We should actually start with the number 0. 0 stands for the Other. It also stands for God, since 0 represents infinity and is unending (it goes round and round). We might even see that the word G O D is made up of three zeros, one after the other, and this will be important when it comes to understanding the word ONE.

Christianity is full of paradox. Christ says, for example, that we must lose our life in order to find it. This is paradoxical – how can you possibly lose your life and find it? I have discussed this in another article. Another paradox is that the first will be last, and the last first. Again, it seems paradoxical, and I have talked about this paradox here.

Well, one of the biggest paradoxes in Christianity is the concept of the Holy Trinity – that God is three in one. How can that be? Surely, he is either three or one. How can he be both?

Again, language will give us the answer, because language contains information about the meaning of life, about God, ourselves, existence, the world, the creation, the Fall, etc.

It will be easier to understand if we write it in the following way: three in ONE. The Holy Trinity is made up of the Father, the Son and the Holy Spirit. Three persons, but one essence. The Son is begotten of the Father before all ages. The Spirit proceeds from the Father (and not from the Son, as is recited in the Creed in Western Churches, a later addition).

Three in ONE. Three distinct persons, but one essence. Let us imagine that God the Father is 1, God the Son is 2 and God the Holy Spirit is 3.

We will add these numbers as subscripts to the number 0 or O. So God the Father is O1, which means that he is ‘no one’. The only thing here is that in chemistry the subscript 1 is not normally written down, so we would say simply that God the Father is O.
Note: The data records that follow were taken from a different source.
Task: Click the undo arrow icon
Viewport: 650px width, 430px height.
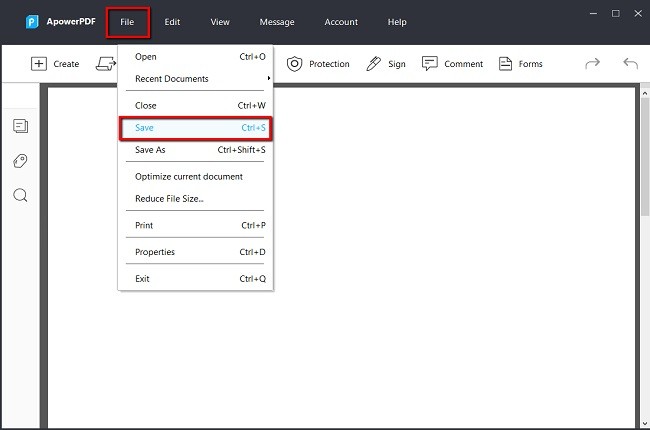Action: (x=630, y=64)
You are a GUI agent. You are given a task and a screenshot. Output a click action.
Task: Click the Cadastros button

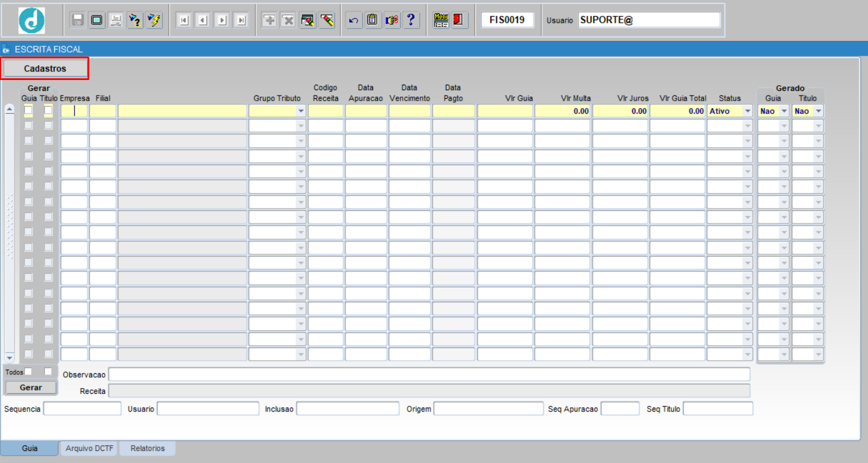click(45, 69)
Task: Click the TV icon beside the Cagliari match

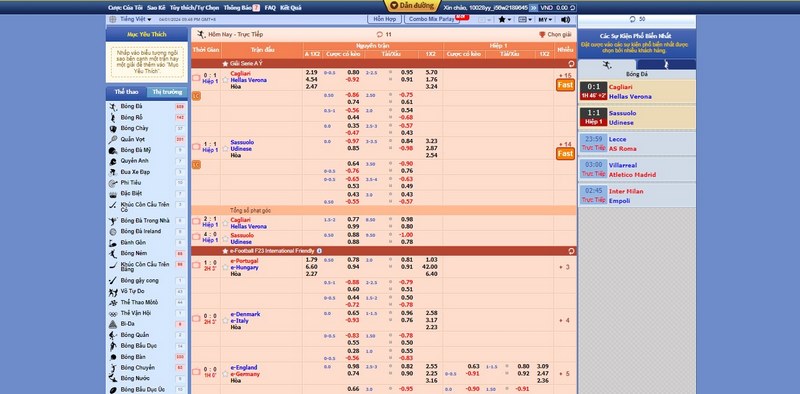Action: [196, 78]
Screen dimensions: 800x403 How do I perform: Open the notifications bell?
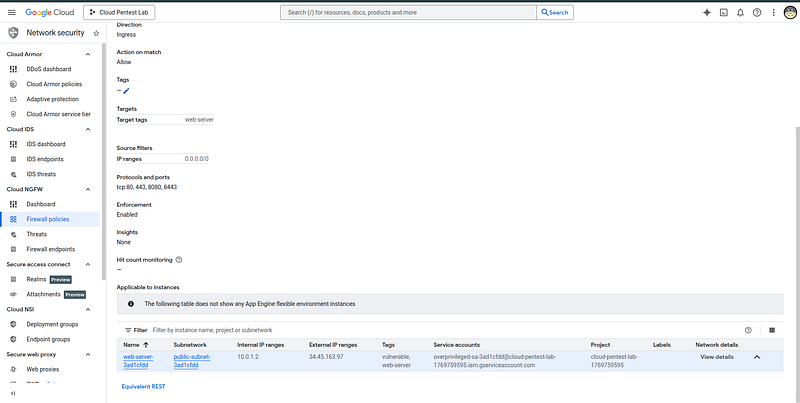coord(740,12)
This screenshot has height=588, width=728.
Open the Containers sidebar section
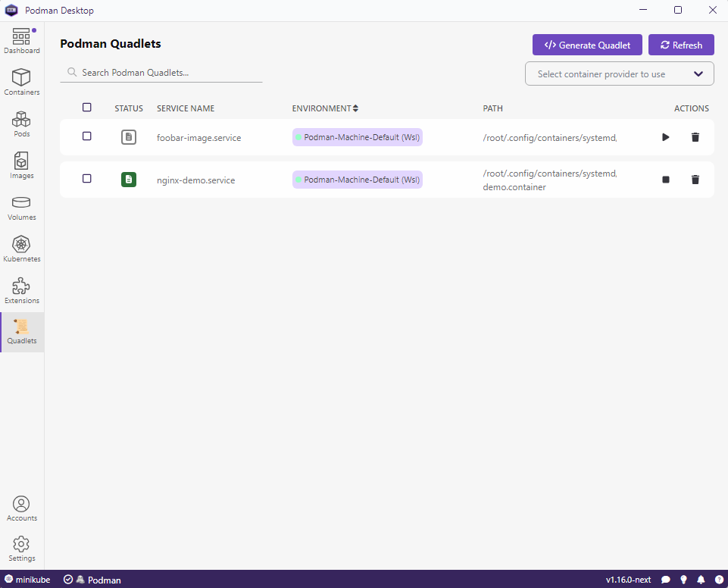click(22, 82)
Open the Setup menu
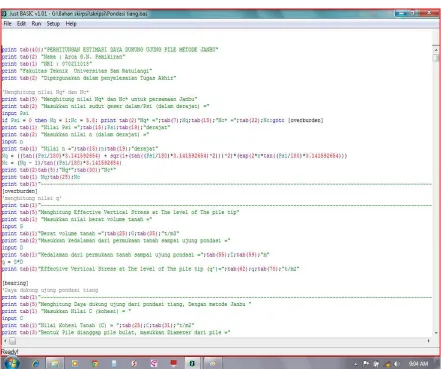 [53, 24]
There is confirmation for this in the Greek language, where the word for ‘God’ is theos. If we omit the final s (as happens in the vocative and is very common in spoken Greek), this can be read the O.
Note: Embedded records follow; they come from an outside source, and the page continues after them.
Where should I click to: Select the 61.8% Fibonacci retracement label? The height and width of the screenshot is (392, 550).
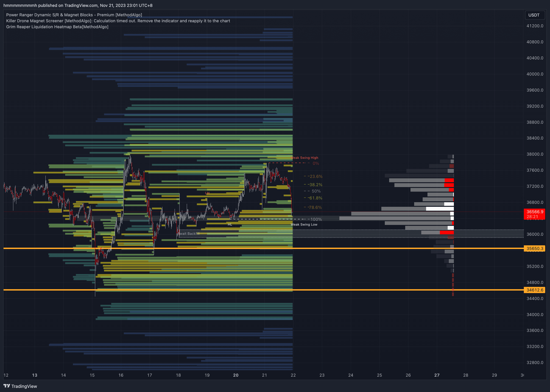pyautogui.click(x=315, y=198)
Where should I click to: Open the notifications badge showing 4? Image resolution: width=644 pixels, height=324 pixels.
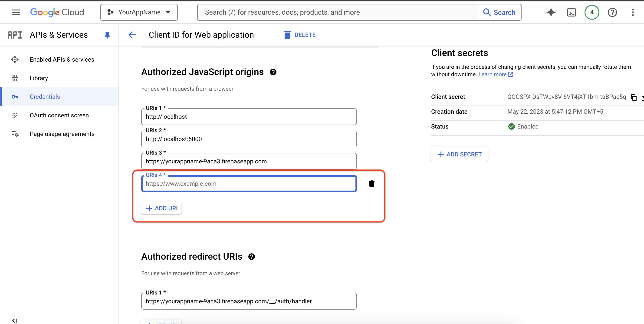[x=592, y=12]
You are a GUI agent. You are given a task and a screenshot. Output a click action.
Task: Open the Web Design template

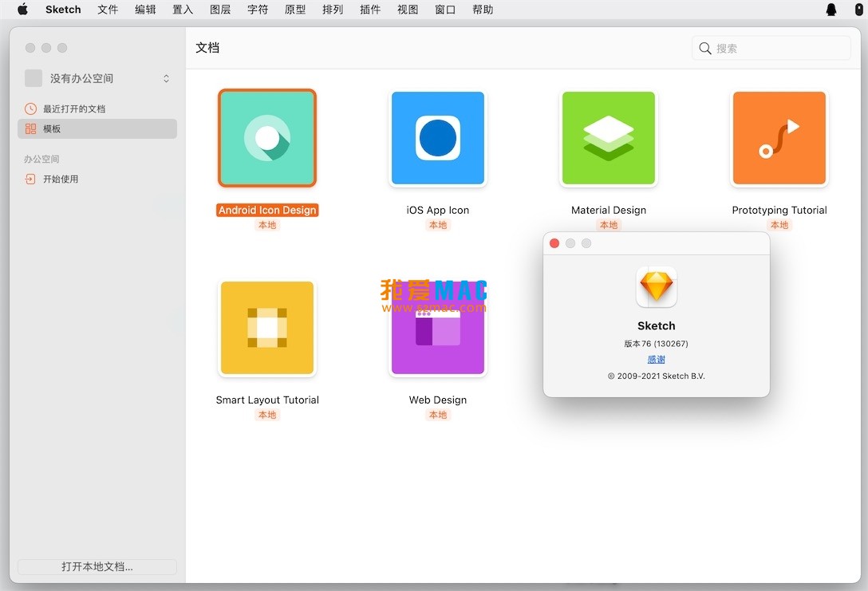(437, 328)
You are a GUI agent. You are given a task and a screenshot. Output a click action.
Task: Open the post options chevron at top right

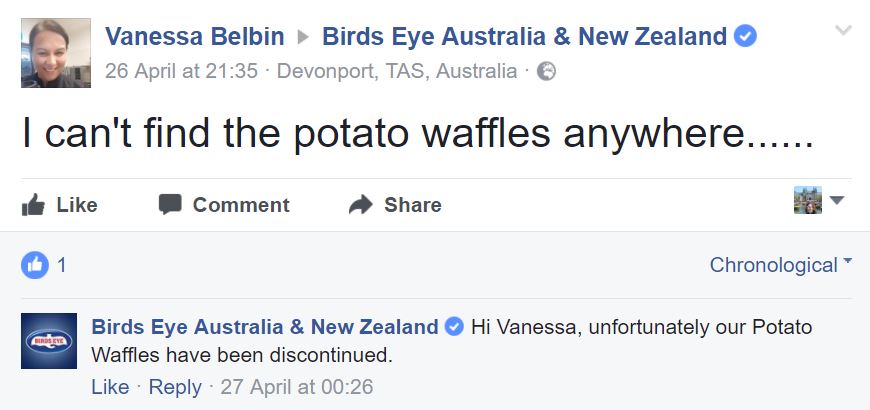(x=843, y=30)
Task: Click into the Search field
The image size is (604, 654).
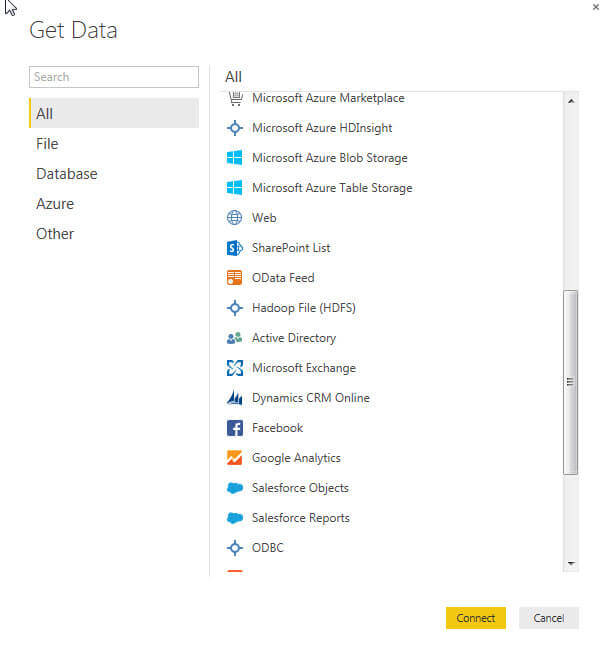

God the Son is O2, which happens to be the chemical formula for oxygen (the air we breathe). And God the Holy Spirit is O3, the chemical formula for ozone, the protective layer that surrounds the planet on which we live.
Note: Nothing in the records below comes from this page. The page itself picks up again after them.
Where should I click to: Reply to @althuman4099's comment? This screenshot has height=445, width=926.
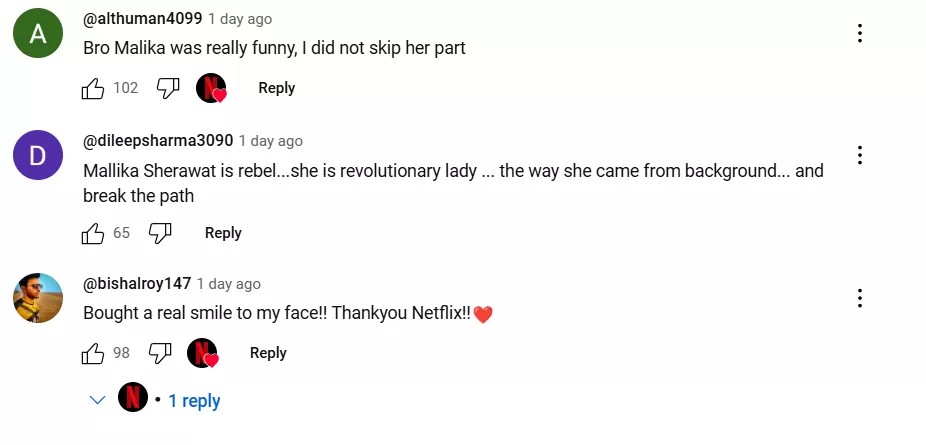pos(276,88)
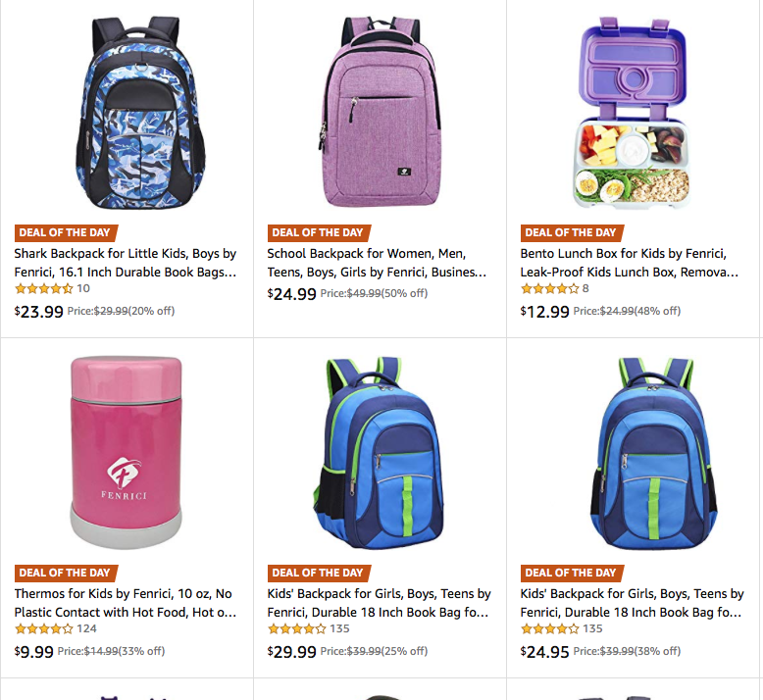Open the blue camo Shark Backpack image
The height and width of the screenshot is (700, 763).
[140, 113]

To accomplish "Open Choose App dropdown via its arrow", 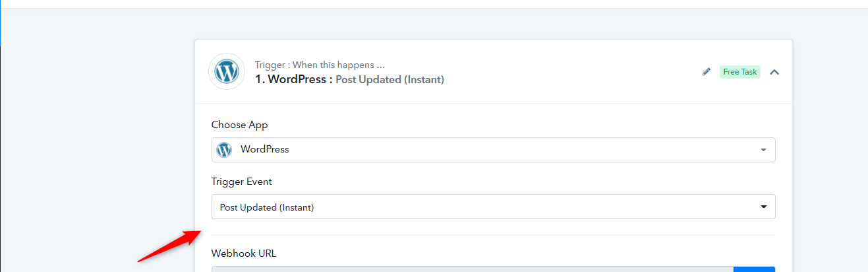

Now all this information – God the Father as O, God the Son as O2 and God the Holy Spirit as O3 – can be found in the number ONE, because the one number that the number ONE does not contain is itself (1). ONE contains the numbers O, 2 (on its side) and 3 (back to front). It does not contain 1 because in chemistry the subscript 1 is not written down and because there is no selfish impulse in God, there is only love.

Three in ONE. It turns out that this concept of the Holy Trinity is literally true. That is the information about the Father, Son and Holy Spirit is contained in the word itself.

There are other connections. For example, if we combine the Son (O2) and the Holy Spirit (O3), we find that they are present in MOON (the 2 is on its side again, the 3 is on its front). This reminds us of the obvious similarity in sound between Son and Sun, so it would seem that God is the air we breathe, he is the light we see by during the day and he is the reflection of that light in the night, so that we even see in the darkness.

And if we remember that the word for ‘Spirit’ in Greek is pneuma – that is ‘wind’ – and that the letter that represents breath in the alphabet is h, then if we combine the Son (O2) and the Holy Spirit (this time written as H), we find that they make up the chemical formula for water: H2O. This means that we drink God as well.

God is all around us. He is ‘everywhere present’. He is even in the language we speak. Since we are translators, there is nothing in this world that is of our own making. All the materials we use were here when we arrived – we transform them into something else, we translate them, just as we translate the air we breathe and the food we eat.

But we have to open our eyes to see him. Eye sounds the same as I. We breathe life into the line and make a circle: O. We open our spiritual eye. When we teach our children to count from 1, we are making life much more difficult for them, because once you start counting from 1, there is no end, you will never reach the answer, when all you had to do was count down to 0.